Task brief: Reproduce the material below verbatim, line by line. Omit the pictures from your output.

(Target pointing data)

--

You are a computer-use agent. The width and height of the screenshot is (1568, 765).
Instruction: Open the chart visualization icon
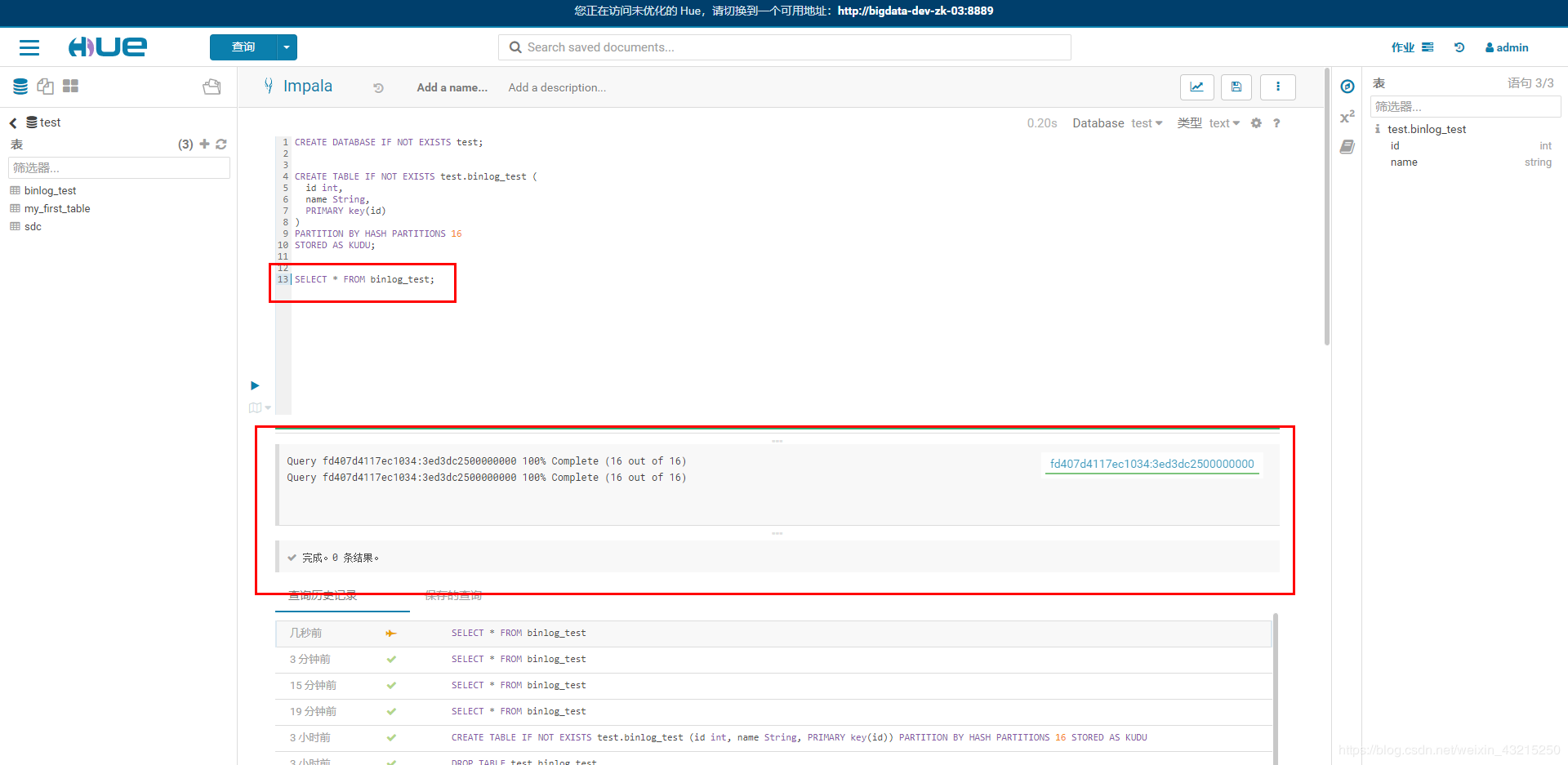click(x=1197, y=87)
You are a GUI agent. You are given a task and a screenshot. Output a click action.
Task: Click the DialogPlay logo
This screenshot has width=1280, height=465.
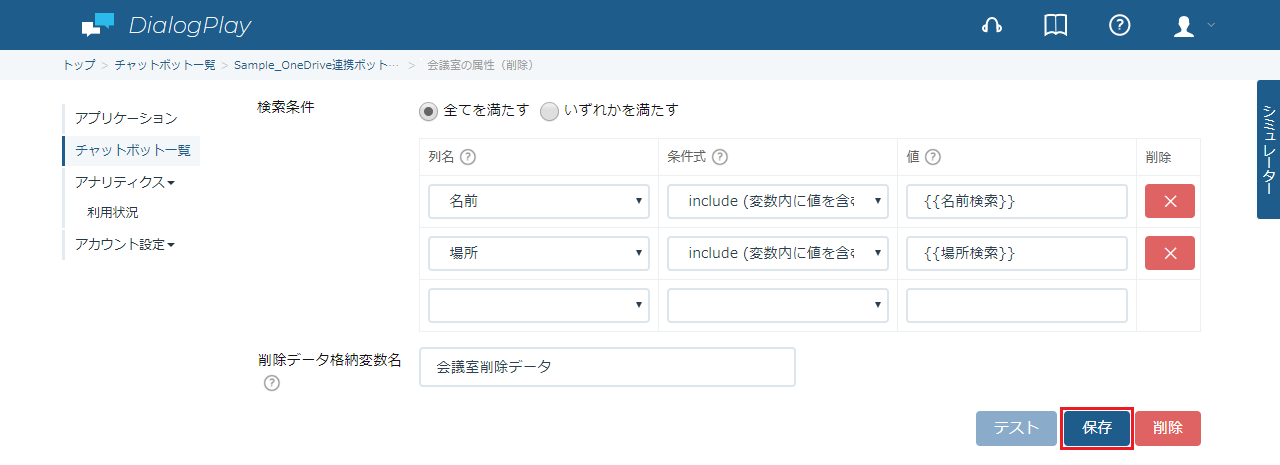[x=166, y=25]
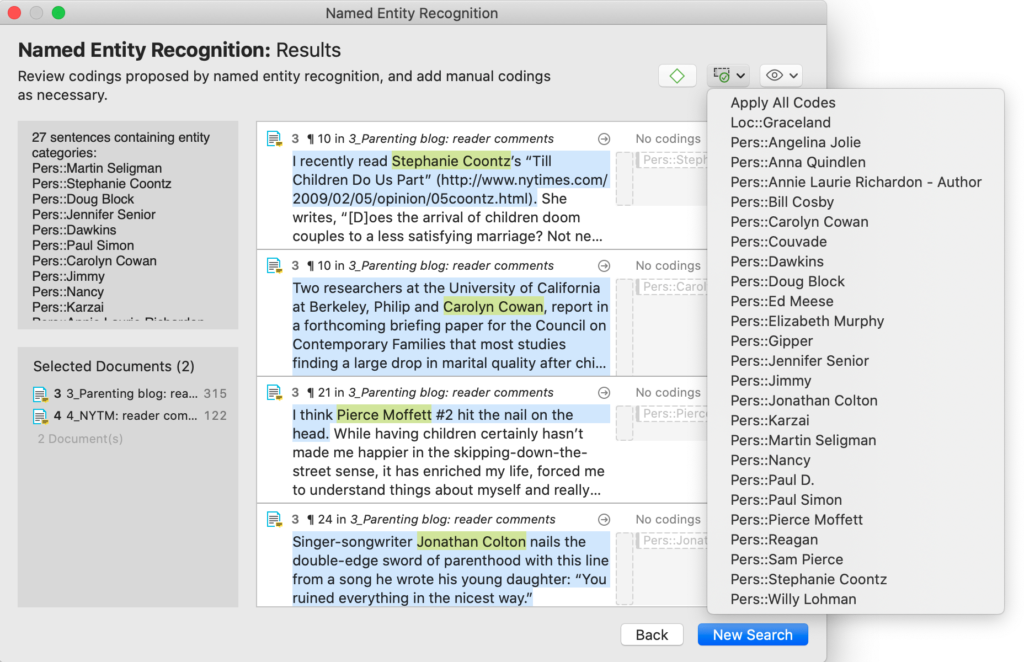
Task: Click the New Search button
Action: pos(752,635)
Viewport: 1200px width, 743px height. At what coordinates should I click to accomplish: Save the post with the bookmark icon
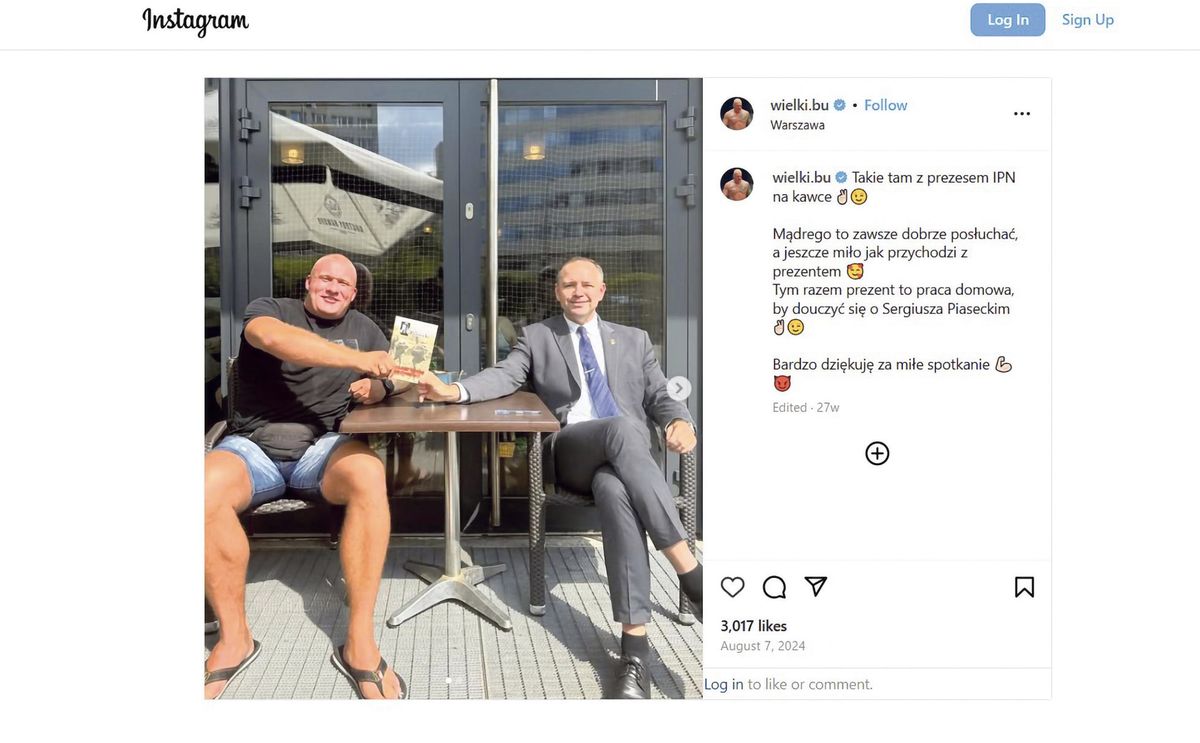(1024, 587)
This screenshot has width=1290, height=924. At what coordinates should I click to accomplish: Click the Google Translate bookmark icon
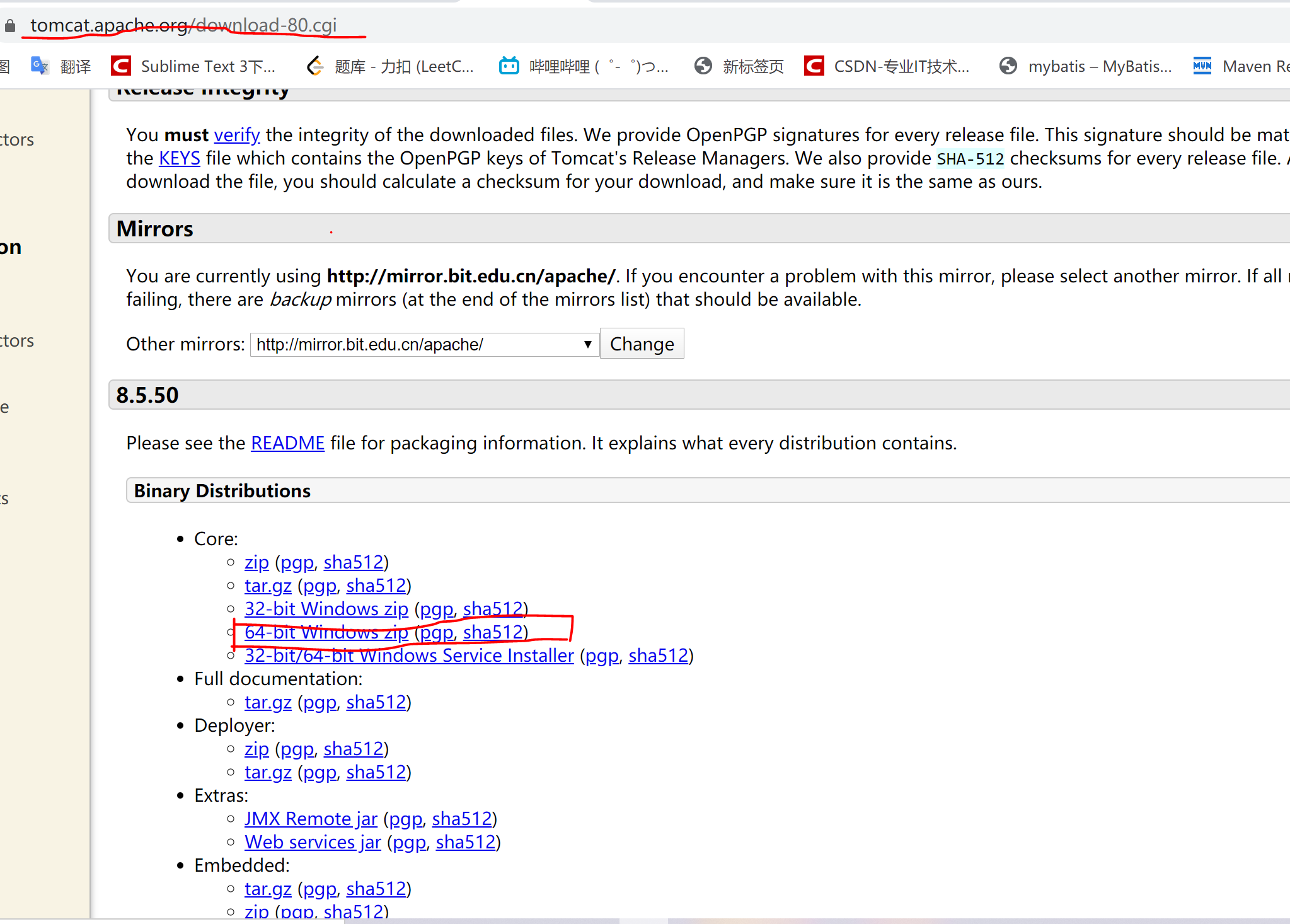(x=39, y=66)
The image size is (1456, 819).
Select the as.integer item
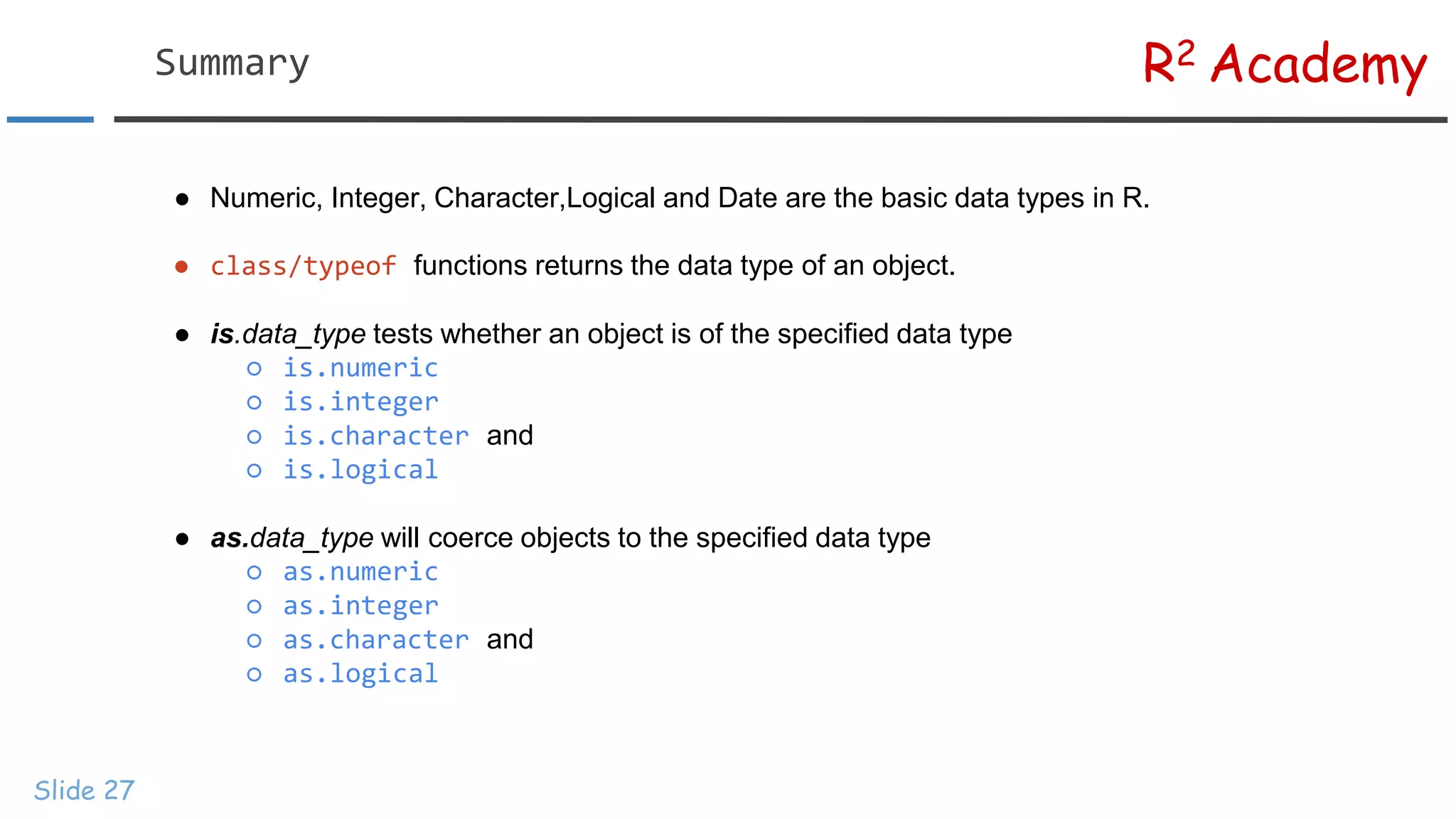pyautogui.click(x=360, y=606)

--

Solution:
You are a computer-use agent. The width and height of the screenshot is (1568, 765).
Instruction: Open the chart visualization icon
click(x=1197, y=87)
You are a GUI agent. You are given a task and a screenshot. Output a click action.
Task: Click the DialogPlay logo
This screenshot has width=1280, height=465.
[x=166, y=25]
Task: Click the New Search button
Action: pos(752,635)
Viewport: 1200px width, 743px height. At what coordinates should I click to accomplish: Save the post with the bookmark icon
(1024, 587)
This screenshot has width=1290, height=924. At what coordinates should I click to accomplish: Click the Google Translate bookmark icon
(x=39, y=66)
The image size is (1456, 819).
Select the as.integer item
pyautogui.click(x=360, y=606)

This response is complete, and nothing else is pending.